ROWS:
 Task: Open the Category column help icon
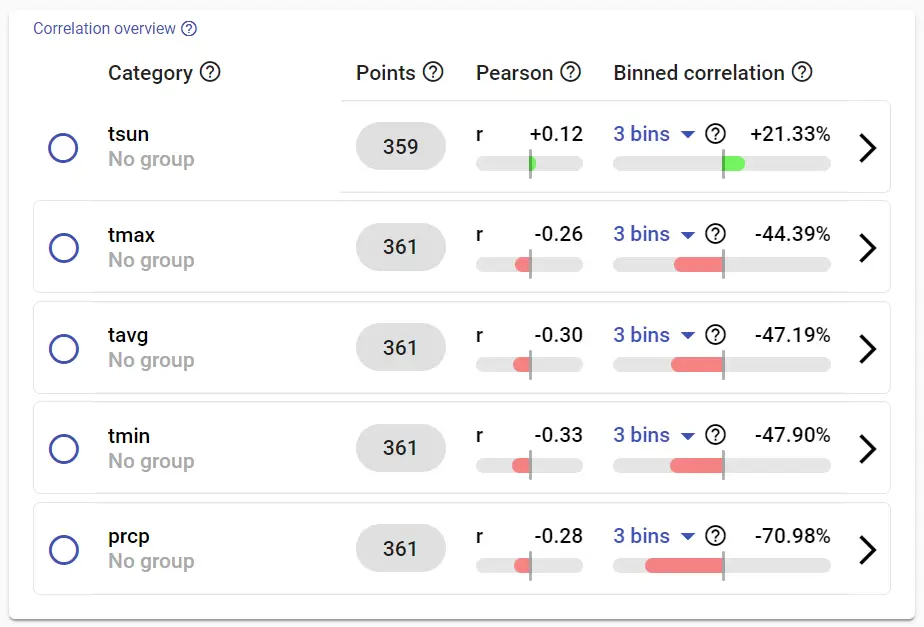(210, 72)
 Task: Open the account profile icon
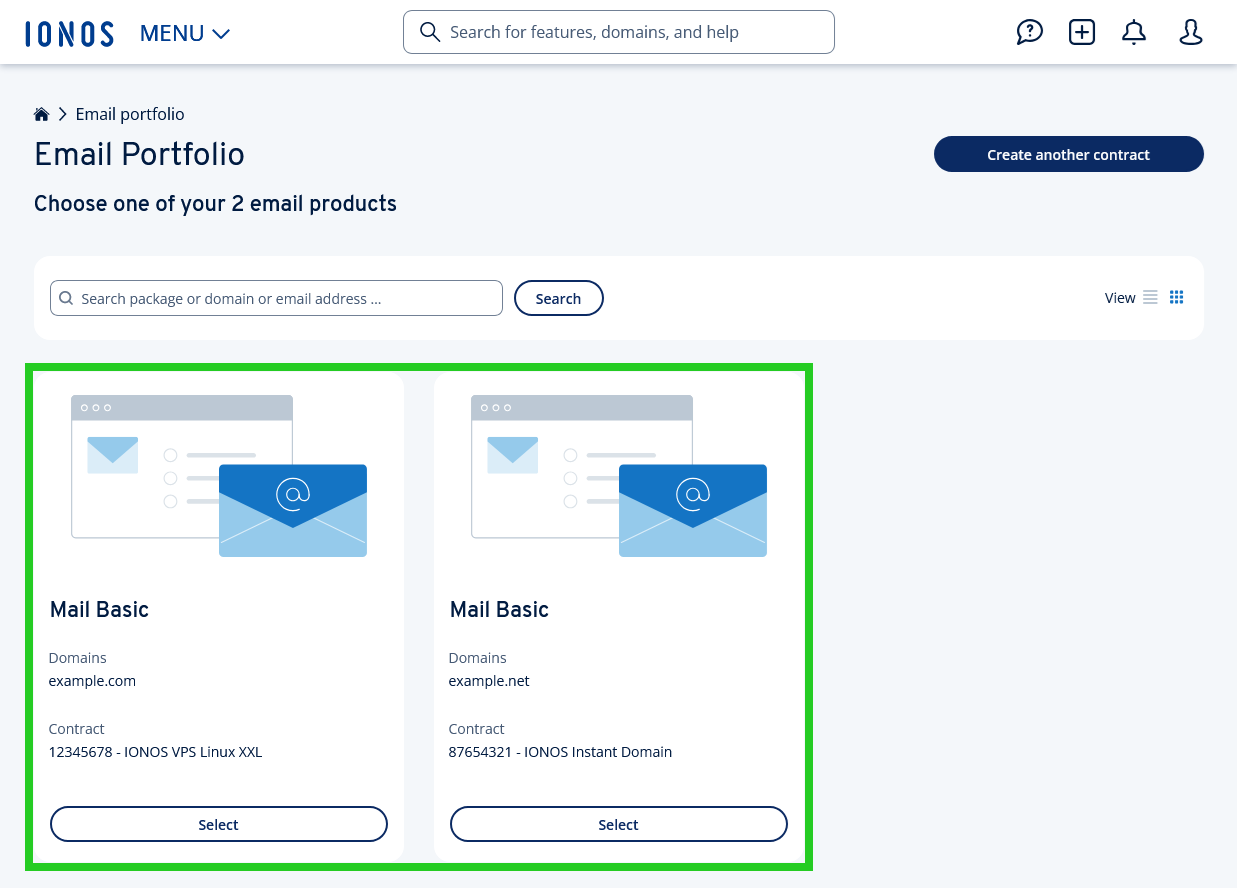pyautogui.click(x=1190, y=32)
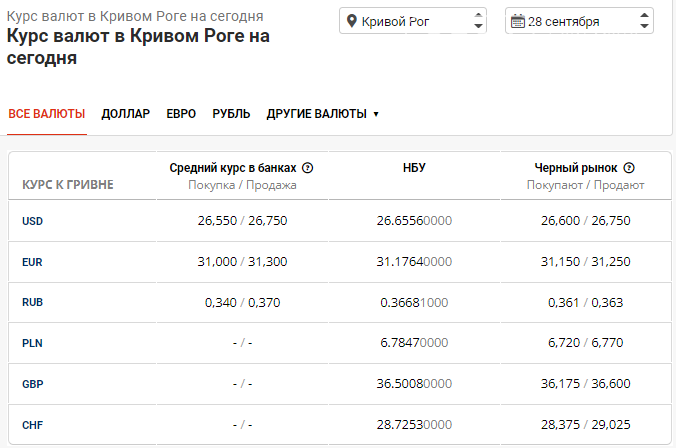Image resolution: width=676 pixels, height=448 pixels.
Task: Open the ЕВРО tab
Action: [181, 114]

GIVEN REQUEST: Rewrite the listing with "icon" changed to "button" everywhere and nothing else changed. Leave the pictures out.

TASK SOLUTION:
 Task: Open the Category column help button
(210, 72)
 Task: Open the account profile button
pyautogui.click(x=1190, y=32)
Image resolution: width=676 pixels, height=448 pixels.
Task: Open the ЕВРО tab
Action: [181, 114]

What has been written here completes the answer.